In October 2018, the next UN Human Rights Council (UNHRC) meeting will determine which states will sit as members of the Council for the next three years. In a letter sent to the Permanent Representatives of Member States of the Human Rights Assembly, a number of NGOs and other organizations have expressed their concerns that there are several States running for election that fail to fulfill human rights standards. In addition, some countries fall short in cooperation with the UNHRC and other UN bodies.
More specifically, the NGOs urge the Member States to “refrain from voting for candidates that blatantly fail to fulfill the Council membership standards outlined in UN General Assembly (UNGA) resolution 60/251”.Adding to that, the letter reads that some of the candidates for the upcoming election “have engaged in acts of intimidation and reprisals against human rights defenders and civil society organization who play a key role to the Council’s work”. Furthermore, it expresses a concern that voting for unsuitable candidates could “undermine the Council’s credibility and institutional integrity”.
UNGA Resolution 60/251 specifically sets out the criteria and rules for electing member states of the Council in paragraphs 8 and 9. In particular, it reads that the UNGA
- Decides that the membership in the Council shall be open to all States Members of the United Nations; when electing members of the Council, Member States shall take into account the contribution of candidates to the promotion and protection of human rights and their voluntary pledges and commitments made thereto […]

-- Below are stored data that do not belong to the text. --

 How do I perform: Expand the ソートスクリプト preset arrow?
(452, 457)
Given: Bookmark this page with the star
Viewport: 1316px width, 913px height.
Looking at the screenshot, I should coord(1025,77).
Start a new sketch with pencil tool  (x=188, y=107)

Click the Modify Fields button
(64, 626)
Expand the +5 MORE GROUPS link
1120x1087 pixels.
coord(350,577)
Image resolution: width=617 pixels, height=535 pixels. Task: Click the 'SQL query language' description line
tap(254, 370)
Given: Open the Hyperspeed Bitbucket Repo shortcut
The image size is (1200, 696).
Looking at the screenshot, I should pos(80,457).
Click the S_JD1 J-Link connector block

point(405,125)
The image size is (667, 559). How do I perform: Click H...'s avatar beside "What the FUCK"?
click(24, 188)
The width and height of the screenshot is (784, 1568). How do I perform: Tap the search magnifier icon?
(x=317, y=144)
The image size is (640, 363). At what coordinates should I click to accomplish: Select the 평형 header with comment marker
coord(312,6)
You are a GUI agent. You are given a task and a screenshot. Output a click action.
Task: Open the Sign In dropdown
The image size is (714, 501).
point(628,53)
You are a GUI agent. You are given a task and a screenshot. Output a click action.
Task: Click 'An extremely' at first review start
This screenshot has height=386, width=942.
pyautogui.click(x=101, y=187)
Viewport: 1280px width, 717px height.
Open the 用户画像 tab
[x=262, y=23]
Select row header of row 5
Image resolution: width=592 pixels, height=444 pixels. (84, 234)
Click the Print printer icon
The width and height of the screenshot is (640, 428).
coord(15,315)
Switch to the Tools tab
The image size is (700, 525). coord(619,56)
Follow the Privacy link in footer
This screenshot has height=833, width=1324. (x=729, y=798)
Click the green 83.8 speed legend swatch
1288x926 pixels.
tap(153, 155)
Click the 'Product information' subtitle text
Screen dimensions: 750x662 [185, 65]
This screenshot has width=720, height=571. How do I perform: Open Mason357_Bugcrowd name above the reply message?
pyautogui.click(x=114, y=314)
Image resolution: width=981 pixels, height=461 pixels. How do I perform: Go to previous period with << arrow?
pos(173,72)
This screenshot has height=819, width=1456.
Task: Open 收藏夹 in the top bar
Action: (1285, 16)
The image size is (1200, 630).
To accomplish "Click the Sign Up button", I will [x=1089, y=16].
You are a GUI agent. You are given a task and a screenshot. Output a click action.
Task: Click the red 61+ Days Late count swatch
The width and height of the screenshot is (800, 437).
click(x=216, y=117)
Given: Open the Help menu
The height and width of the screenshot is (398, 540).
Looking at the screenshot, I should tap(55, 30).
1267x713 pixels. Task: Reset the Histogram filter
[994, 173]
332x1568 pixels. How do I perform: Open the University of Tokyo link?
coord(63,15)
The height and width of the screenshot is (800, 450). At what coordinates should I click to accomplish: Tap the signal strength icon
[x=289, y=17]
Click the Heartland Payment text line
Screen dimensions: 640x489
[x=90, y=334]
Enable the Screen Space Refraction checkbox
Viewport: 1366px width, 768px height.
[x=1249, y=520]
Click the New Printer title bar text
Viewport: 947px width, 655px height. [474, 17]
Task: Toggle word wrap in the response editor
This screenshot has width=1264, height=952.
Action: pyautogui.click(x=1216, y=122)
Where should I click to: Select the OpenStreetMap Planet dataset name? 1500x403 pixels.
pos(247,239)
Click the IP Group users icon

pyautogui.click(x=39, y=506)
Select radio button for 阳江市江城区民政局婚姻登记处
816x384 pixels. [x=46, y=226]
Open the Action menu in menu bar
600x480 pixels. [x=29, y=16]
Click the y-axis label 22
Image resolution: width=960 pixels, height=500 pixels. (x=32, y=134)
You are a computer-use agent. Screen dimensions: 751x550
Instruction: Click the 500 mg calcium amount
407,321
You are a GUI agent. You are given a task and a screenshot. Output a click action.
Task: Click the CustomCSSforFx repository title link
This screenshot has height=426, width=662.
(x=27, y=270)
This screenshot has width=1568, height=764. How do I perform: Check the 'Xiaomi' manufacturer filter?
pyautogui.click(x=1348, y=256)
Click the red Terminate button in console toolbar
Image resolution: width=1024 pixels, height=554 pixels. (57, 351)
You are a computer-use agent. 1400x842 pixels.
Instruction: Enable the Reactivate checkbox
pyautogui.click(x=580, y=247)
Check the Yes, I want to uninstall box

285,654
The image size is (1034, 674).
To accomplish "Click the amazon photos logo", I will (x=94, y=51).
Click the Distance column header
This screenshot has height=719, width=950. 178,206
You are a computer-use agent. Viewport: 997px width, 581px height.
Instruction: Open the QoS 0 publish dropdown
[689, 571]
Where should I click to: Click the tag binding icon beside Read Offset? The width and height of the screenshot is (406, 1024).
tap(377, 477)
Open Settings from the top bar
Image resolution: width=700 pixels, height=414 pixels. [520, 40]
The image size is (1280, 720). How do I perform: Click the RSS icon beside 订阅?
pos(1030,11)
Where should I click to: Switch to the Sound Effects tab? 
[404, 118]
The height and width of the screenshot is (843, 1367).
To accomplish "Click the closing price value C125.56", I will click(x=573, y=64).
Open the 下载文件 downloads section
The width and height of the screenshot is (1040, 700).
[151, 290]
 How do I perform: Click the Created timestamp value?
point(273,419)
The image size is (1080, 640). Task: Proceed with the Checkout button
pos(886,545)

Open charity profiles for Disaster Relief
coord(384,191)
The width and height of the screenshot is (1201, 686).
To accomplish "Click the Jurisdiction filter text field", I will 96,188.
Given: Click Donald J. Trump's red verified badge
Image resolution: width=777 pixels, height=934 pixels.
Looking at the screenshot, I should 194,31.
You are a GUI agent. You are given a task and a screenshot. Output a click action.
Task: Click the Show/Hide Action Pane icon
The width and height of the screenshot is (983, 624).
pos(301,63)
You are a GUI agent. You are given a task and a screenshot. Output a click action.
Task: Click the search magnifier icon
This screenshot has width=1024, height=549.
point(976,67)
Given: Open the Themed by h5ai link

- Decides also that members elected to the Council shall uphold the highest standards in the promotion and protection of human rights [and] fully cooperate with the Council […]
The official website of the UN Human Rights Council reads that it is the UN body responsible for strengthening the promotion and protection of human rights around the globe and for addressing situations of human rights violations and make recommendations on them.” Nevertheless, the website describes that for a state to to be elected as a member of the Council, “The General Assembly takes into account the candidate States’ contribution to the promotion and protection of human rights, as well as their voluntary pledges and commitments in this regard.”
The election procedure orders that, “In accordance with paragraph 7 of General Assembly resolution 60/251, the Council shall consist of 47 Member States, which are elected directly and individually by secret ballot by the majority of the members of the General Assembly. The members of the Council serve for a period of three years and shall not be eligible for immediate re-election after two consecutive terms.”